Author and activist Shane Claiborne shares Enns’ passion for establishing new holiday traditions. “My mom and I sew clothes every Christmas,” Claiborne says. “I’ve become quite a tailor with her. It’s fun. It’s life-giving. Where that comes from is trying to create a third way that’s neither culture or counterculture, always reacting all the time.”
Like Enns, Claiborne encourages Christians to be a little more creative than we’ve been up to this point. He explains: “Let’s figure out new ways that we really honor Jesus by celebrating His birth. Let’s figure out ways we create rituals and traditions within our own families. I see folks making gifts together at Christmas, folks doing things like The Heifer Project and other ways that they give gifts to offer dignity and honor to people who don’t have enough.”
Enns offers some sage advice to those considering establishing new ways of celebrating the birth of Jesus this year—particularly encouraging moderation. “Start small and explain what you’re doing. Sure, some people will want to go hardcore and only give homemade things, used goods or vicarious charity donations. But often that can be divisive—‘I’m righteous, you’re not.’

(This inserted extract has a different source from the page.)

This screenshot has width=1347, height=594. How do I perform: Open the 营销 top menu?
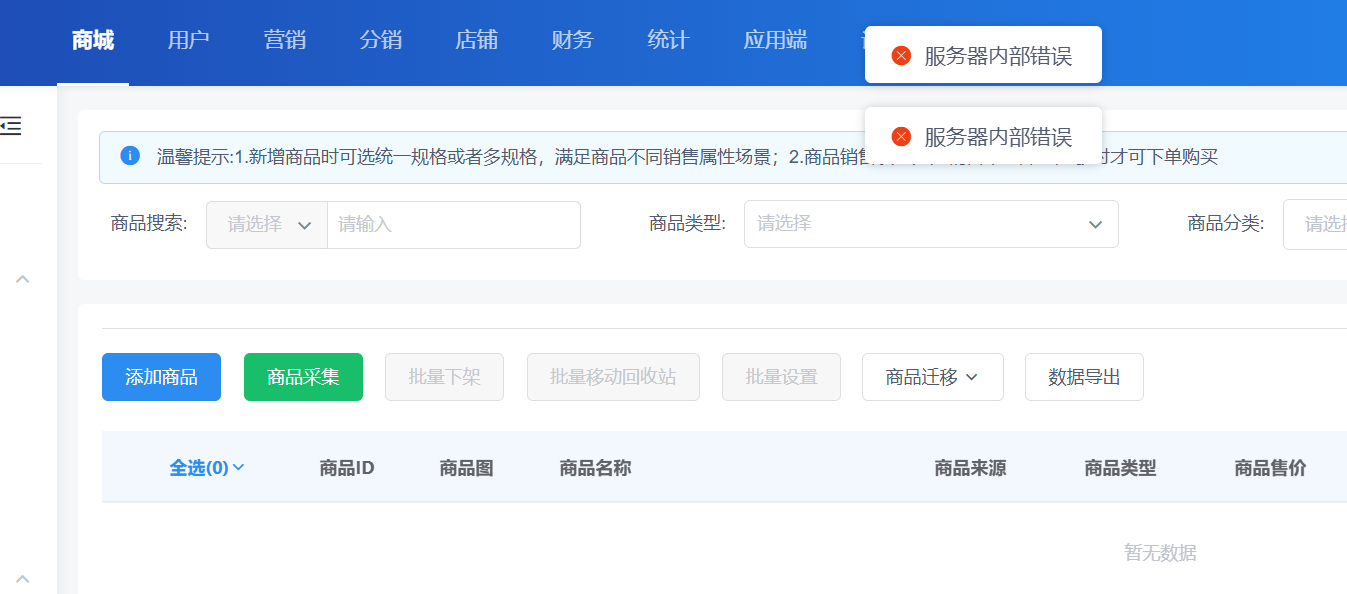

“I prefer to remain in conversation with those with whom I differ. And try to refrain from being judgmental of others. It helps to be less harsh on yourself, and then extend that grace to others.”
An incarnational Christmas
A friend of mine stands in this holy parade of disciples. Last fall, Jan told me she wanted to do Christmas “differently.”
“Yeah,” I thought cynically, “don’t we all? Been there, tried that.”
After the holiday, I didn’t even bother asking her how it had gone. That can feel so shameful. The next time I saw her, though, Jan was beaming. Though her home had boasted no Christmas tree, no plastic reindeer, no twinkly lights and no tinsel, Jan exclaimed, “It was my best Christmas ever!”
Jan had canvassed her neighborhood, knocking on each door, saying simply: “Hi. I’m wondering if there’s anything I can do for you? It’s Christmas and I’m wanting to give back something to my community.”
Typically, her efforts were met with blank stares and polite refusals. Using her most persuasive tone, she’d try to talk folks into a leaf-raking or gutter-cleaning. In the end, she was invited onto a few roofs. She baked a lot of bread for others. She made some new friends. As I imagined her scooping nasty muck out of gooey gutters, I couldn’t help but notice that her incarnate service was a lot more like the first Christmas than any of the stuff we wrap with red-and-green polka-dotted wrapping paper today.
So this Christmas, know that as you pursue a celebration that is richer in meaning, smaller in impact and greater in giving to people less-privileged, you honor the One whom we celebrate. May He take delight in your holy gifts of obedience.